If you’re looking to change the way things are done in your organizations, your first step is to look in the mirror. How are you leading? What are you doing to reinforce the change? What are you doing to inadvertently reinforce the old ways of doing things? Strategic leadership is a skill.
I work with a CEO who wants his team to be more strategic but continually focuses on the numbers for this month. They’re so busy scrambling to meet the short term that it’s difficult to be thinking about the longer term. In the weekly meeting, the CEO spends 90% of the time focused on short-term results.
If you want things to change, you need to model the new way of doing things. It’s important that, once leaders are committed to the change effort, they lead by example, to model the change that they wish to see from their employees. If they don’t live the change, why should employees? If this CEO doesn’t demonstrate strategic leadership and be the role model for how to deliver a great experience, it won’t happen.

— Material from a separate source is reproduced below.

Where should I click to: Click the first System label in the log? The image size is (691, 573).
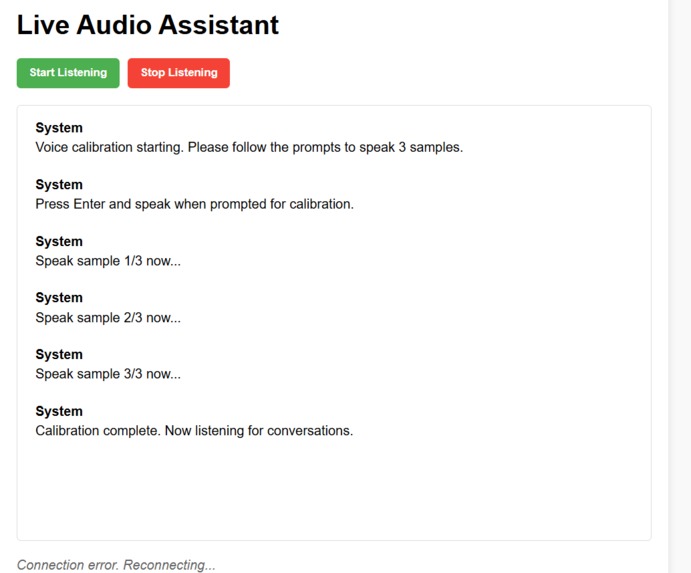[59, 128]
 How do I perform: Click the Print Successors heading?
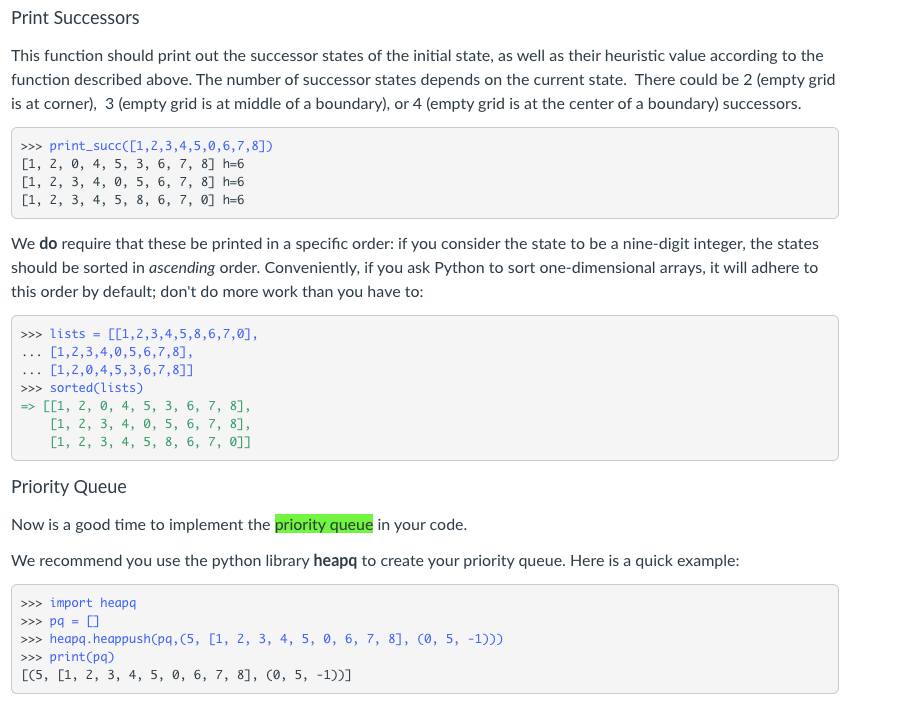tap(75, 18)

Change management doesn’t just happen You have an opportunity to change the conversation to help your teams become strategic leaders:
- Profile a new project/idea being implemented within the business.
- Count the number of questions he asks – and make sure there are an equal number of strategic and short term ones.
- Start each weekly meeting talking about a future trend and it’s implications for the business.
- Ask each team member to dedicate 15 minutes of strategic conversation in their weekly staff meetings.
“Opportunity is missed by most people because it is dressed in overalls and looks like work.”